TEXTO DE LEITURA:
>>>>>
Dida Sampaio/Estadão -
TRANSAÇÕES
FINANCEIRAS DO MILITAR DO EXÉRCITO QUE ATUAVA COMO AJUDANTE DE ORDENS
DO EX-PRESIDENTE FORAM MAPEADAS PELA POLÍCIA FEDERAL POR ORDEM DO STF
- MILITAR PAGAVA CONTAS DO CLÃ PRESIDENCIAL EM DINHEIRO VIVO AO MESMO TEMPO QUE OPERAVA UMA ESPÉCIE DE “CAIXA PARALELO” NO PLANALTO QUE INCLUÍA RECURSOS SACADOS DE CARTÕES CORPORATIVOS
- PAGAMENTOS ERAM FEITOS EM AGÊNCIA DO BANCO DO BRASIL LOCALIZADA DENTRO DO PALÁCIO
- ENTRE AS CONTAS PAGAS ESTAVA A FATURA DE UM CARTÃO DE CRÉDITO USADO PELA EX-PRIMEIRA-DAMA MICHELLE BOLSONARO, MAS EMITIDO EM NOME DE UMA AMIGA DELA
- ÁUDIOS COM A VOZ DE BOLSONARO REUNIDOS PELA INVESTIGAÇÃO, SOB COMANDO DO MINISTRO ALEXANDRE DE MORAES, INDICAM QUE O PRESIDENTE CONTROLAVA E TINHA CIÊNCIA DE TUDO
- RODRIGO RANGEL E
- SARAH TEÓFILO
20/01/2023 15:10
As
investigações que correm no Supremo Tribunal Federal sob o comando do
ministro Alexandre de Moraes avançam sobre um personagem-chave que, por
tudo o que se descobriu até agora e por sua estreita proximidade com
Jair Bolsonaro, deixará o ex-presidente ainda mais encrencado.
As
descobertas conectam o antigo gabinete de Bolsonaro diretamente à
mobilização de atos antidemocráticos e lançam graves suspeitas sobre a
existência de uma espécie de caixa 2 dentro do Palácio do Planalto, com
dinheiro vivo proveniente, inclusive, de saques feitos a partir de
cartões corporativos da Presidência e de quartéis das Forças Armadas.
<<<<<
LINHAS BRUTAS:
>>>>>
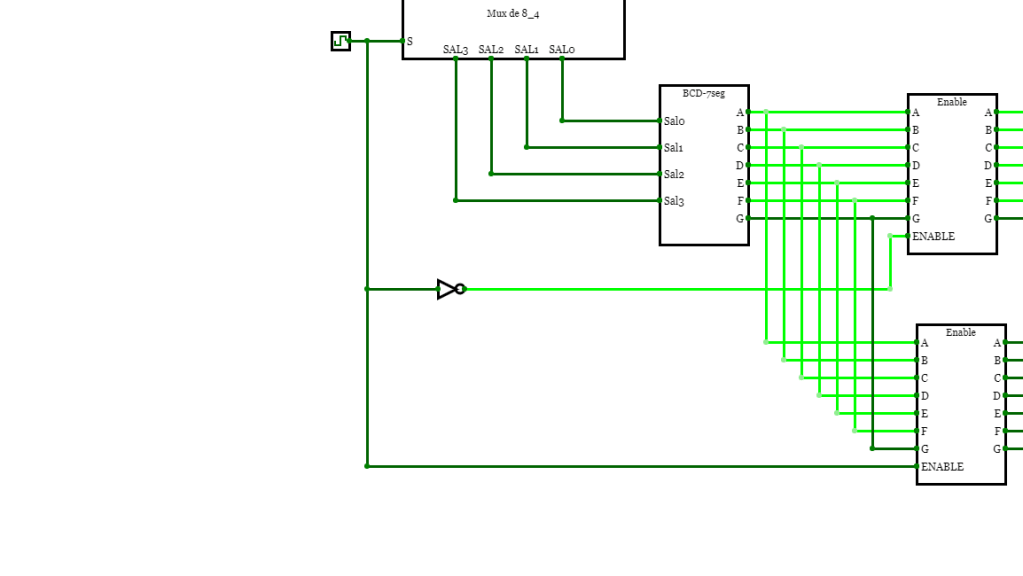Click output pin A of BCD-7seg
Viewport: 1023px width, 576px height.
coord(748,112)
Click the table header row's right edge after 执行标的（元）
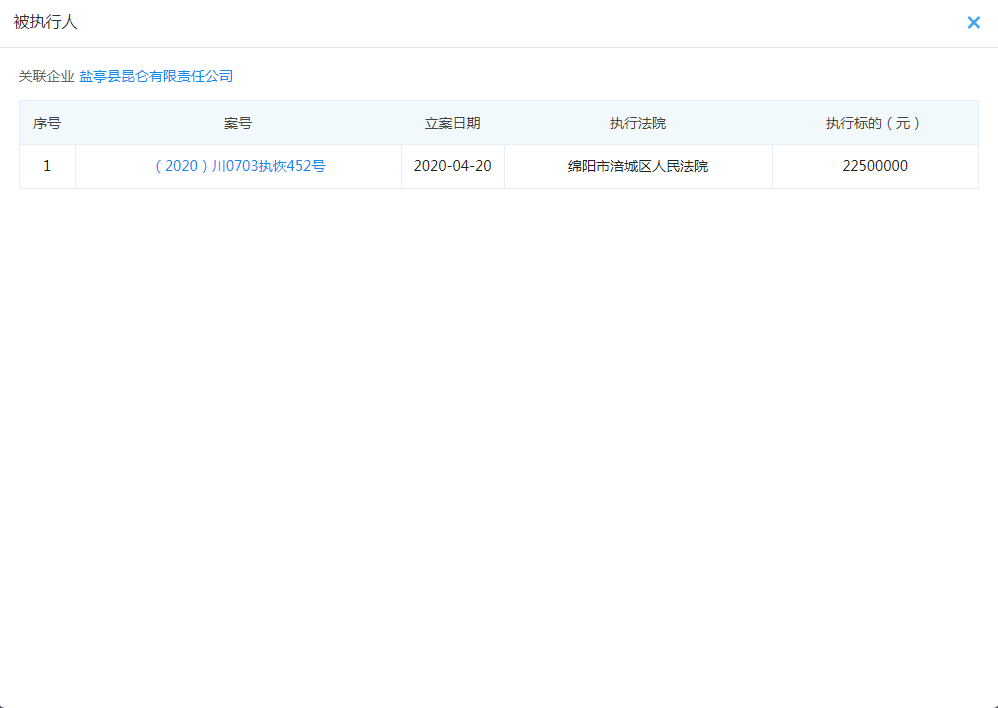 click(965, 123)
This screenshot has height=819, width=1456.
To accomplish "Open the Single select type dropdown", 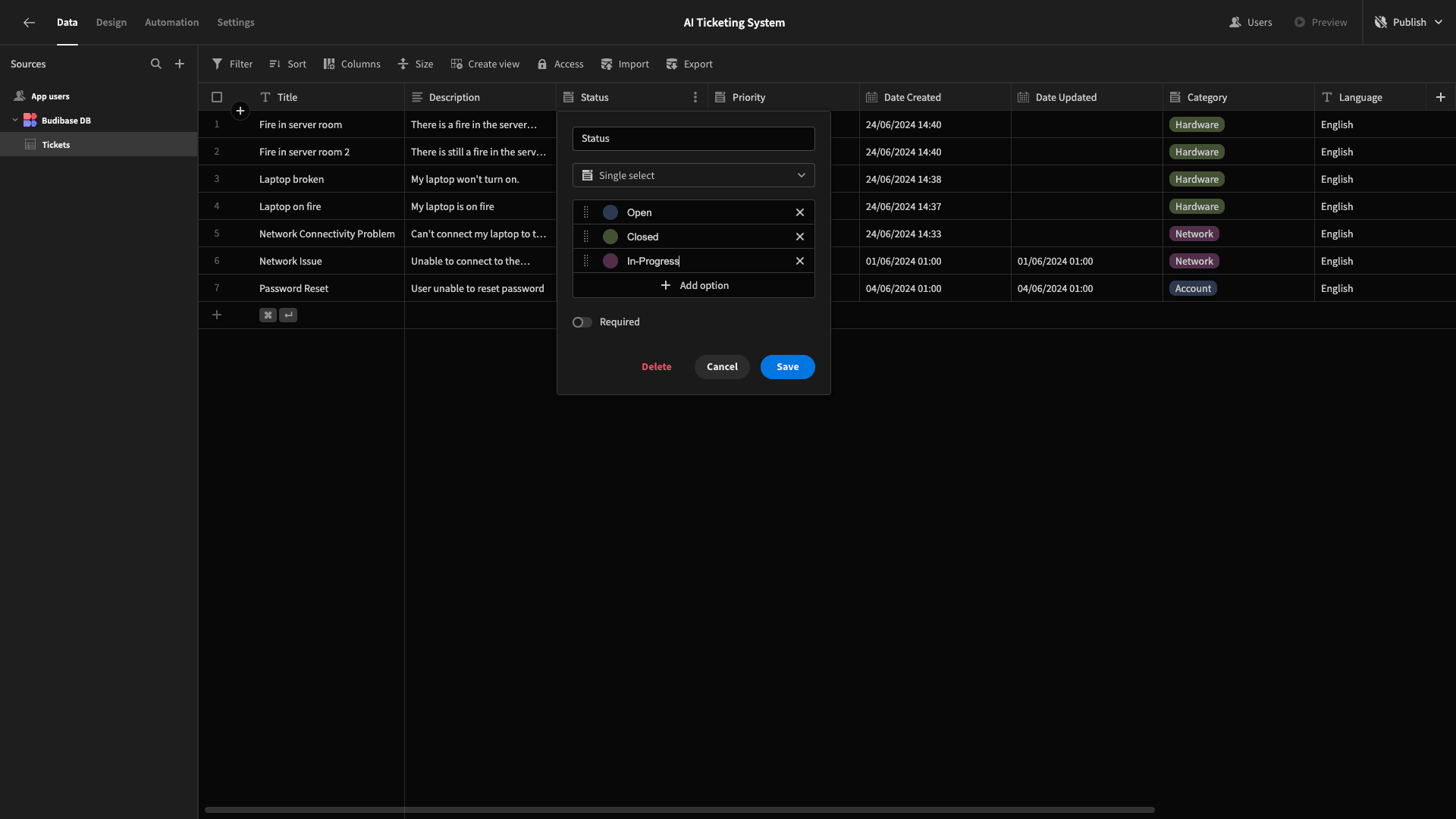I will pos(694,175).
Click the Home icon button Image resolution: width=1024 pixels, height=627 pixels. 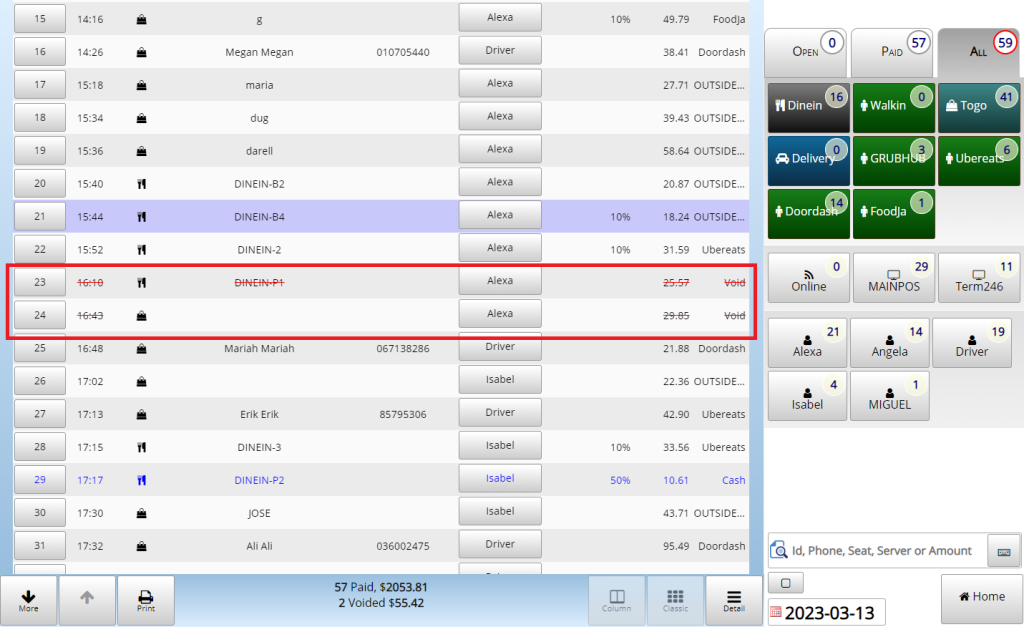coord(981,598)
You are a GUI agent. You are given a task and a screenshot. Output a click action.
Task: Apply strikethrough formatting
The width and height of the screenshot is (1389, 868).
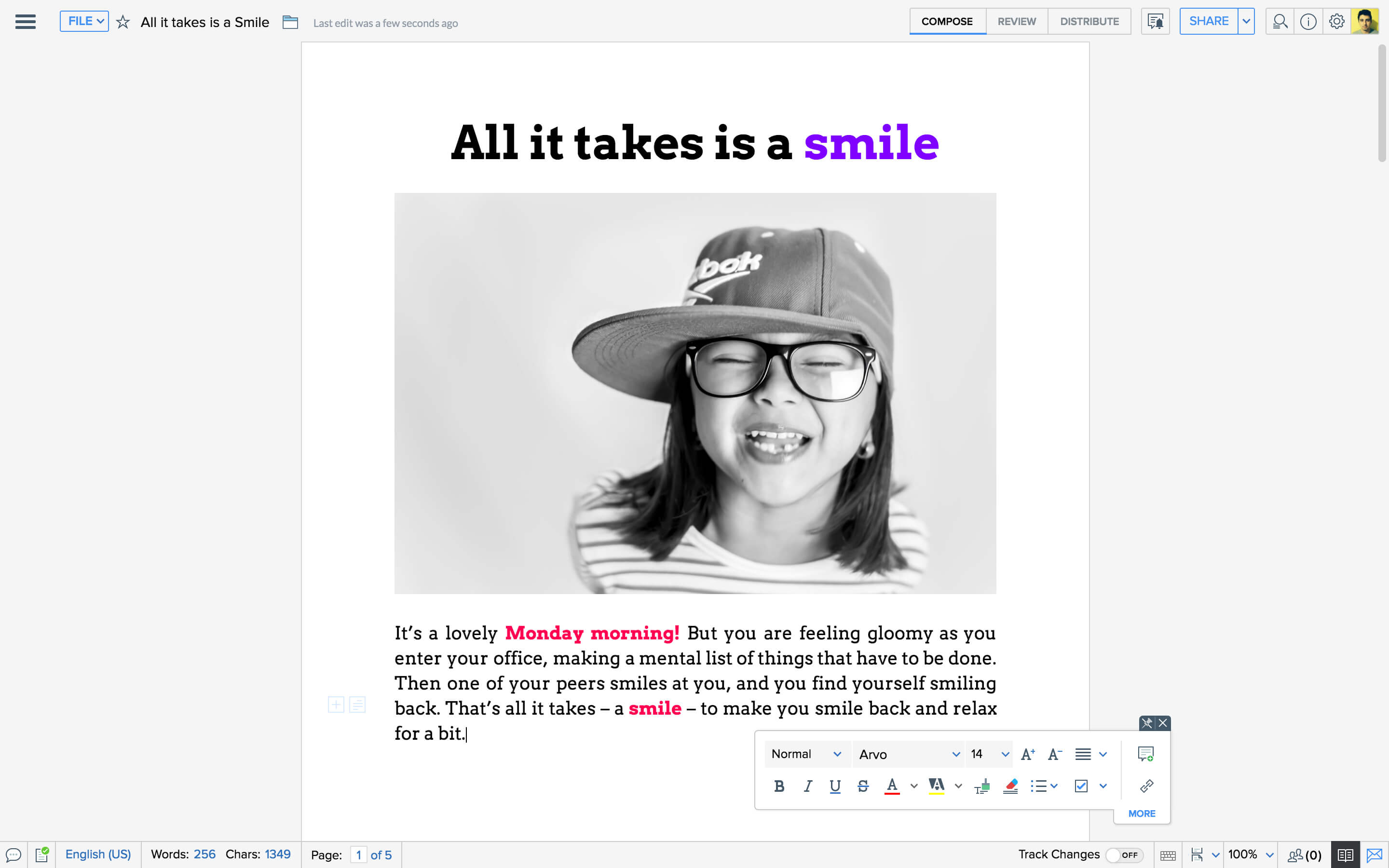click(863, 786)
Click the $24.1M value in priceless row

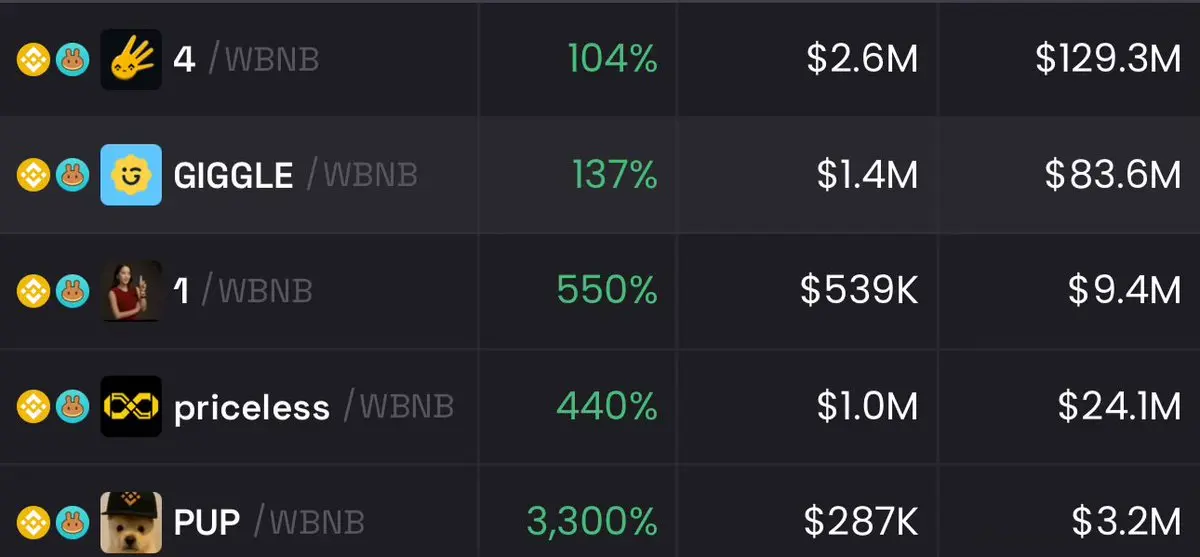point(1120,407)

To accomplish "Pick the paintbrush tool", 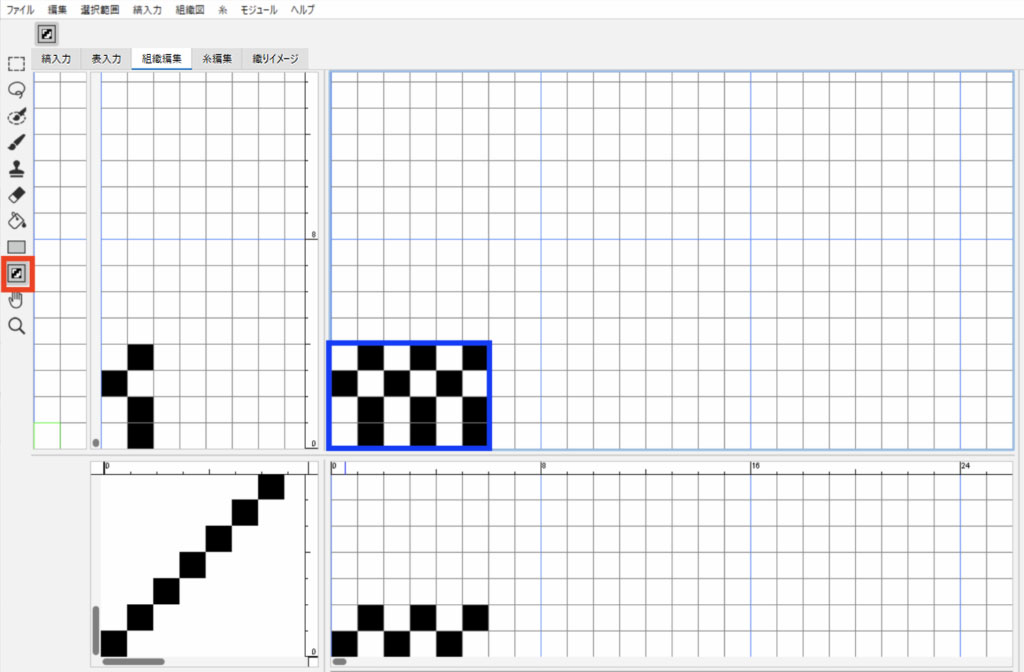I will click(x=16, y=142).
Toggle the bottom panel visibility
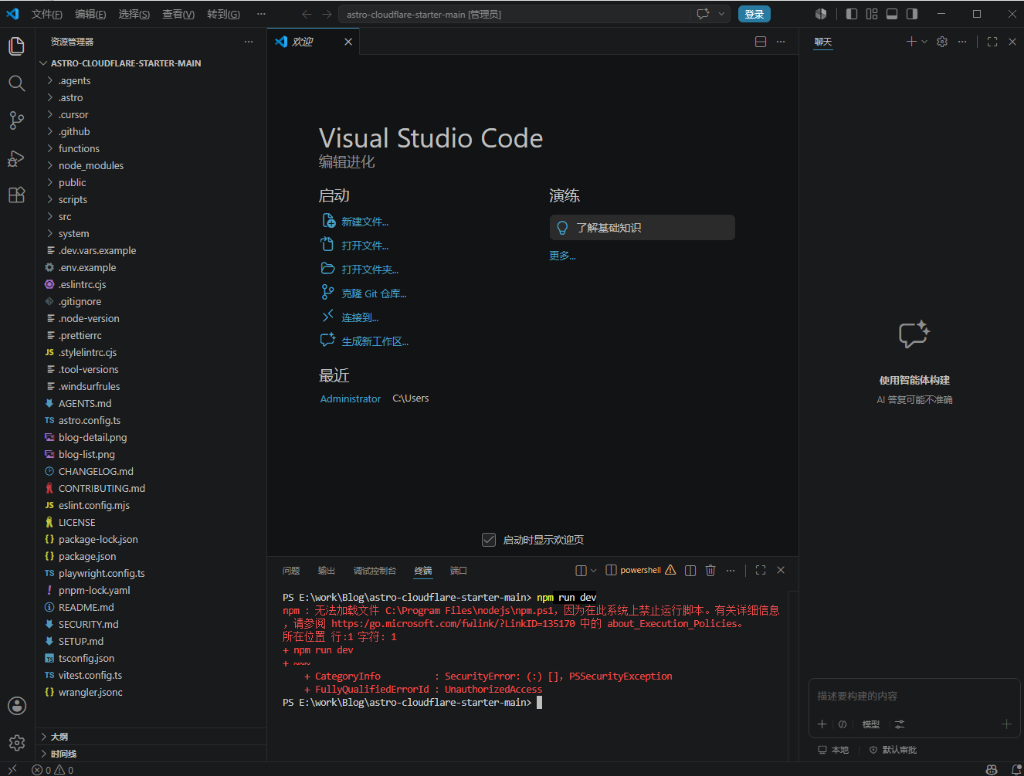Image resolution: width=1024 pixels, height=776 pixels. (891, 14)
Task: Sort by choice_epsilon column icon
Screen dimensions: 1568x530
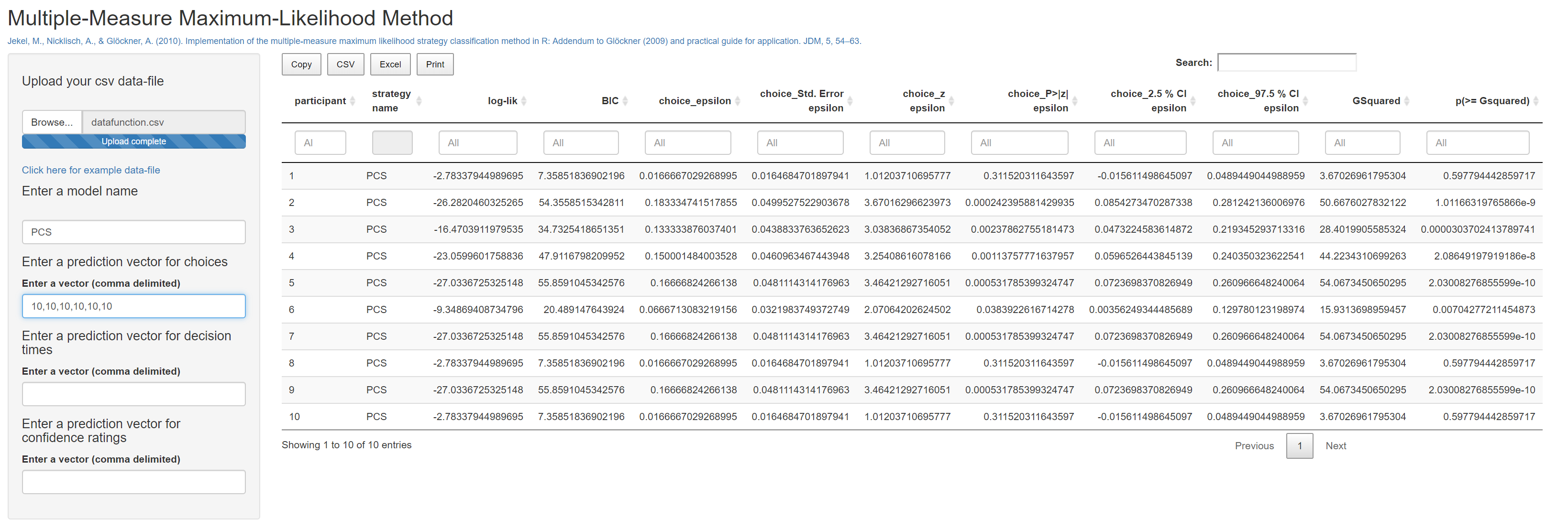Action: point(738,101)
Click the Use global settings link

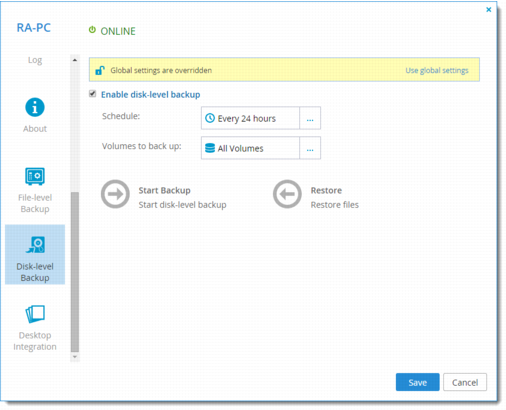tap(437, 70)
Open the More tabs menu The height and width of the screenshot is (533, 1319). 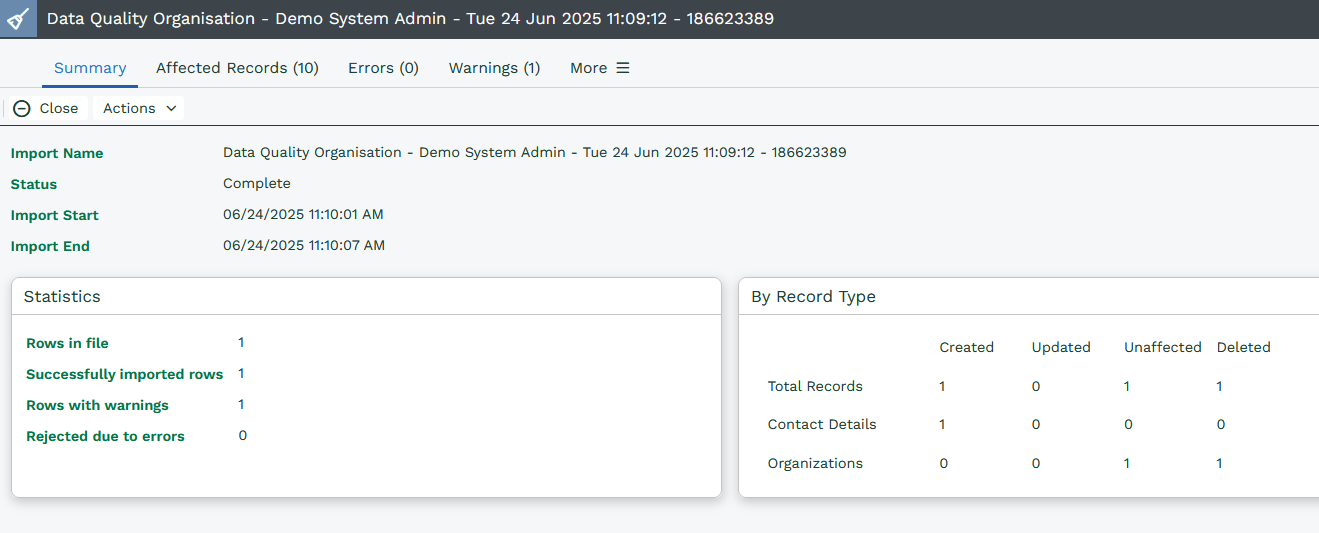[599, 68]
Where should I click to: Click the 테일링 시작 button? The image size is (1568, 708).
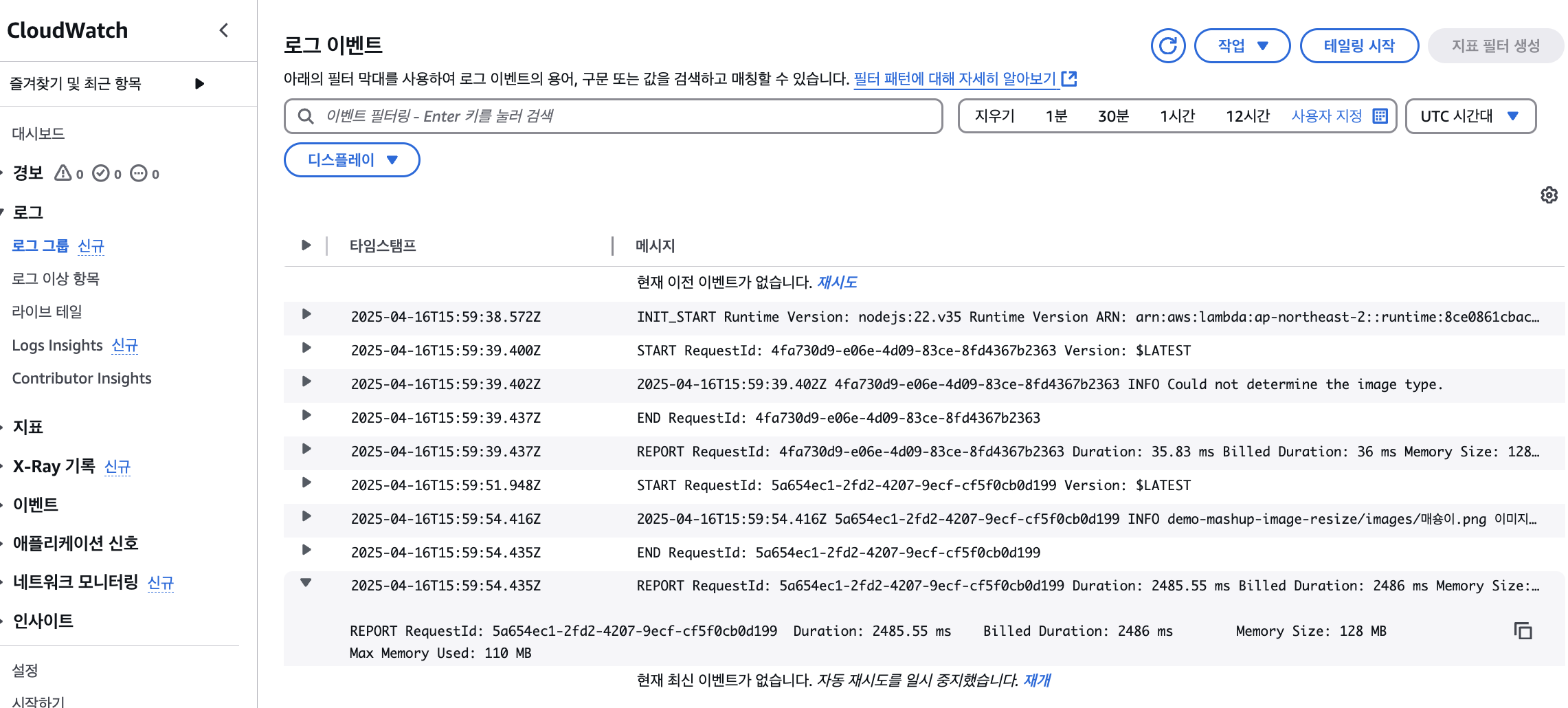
<<<<<
QUESTÃO BREVE: Segundo o texto de leitura, onde ficava a agência do Banco do Brasil em que os pagamentos eram feitos?

RESOLUÇÃO: Dentro do Palácio.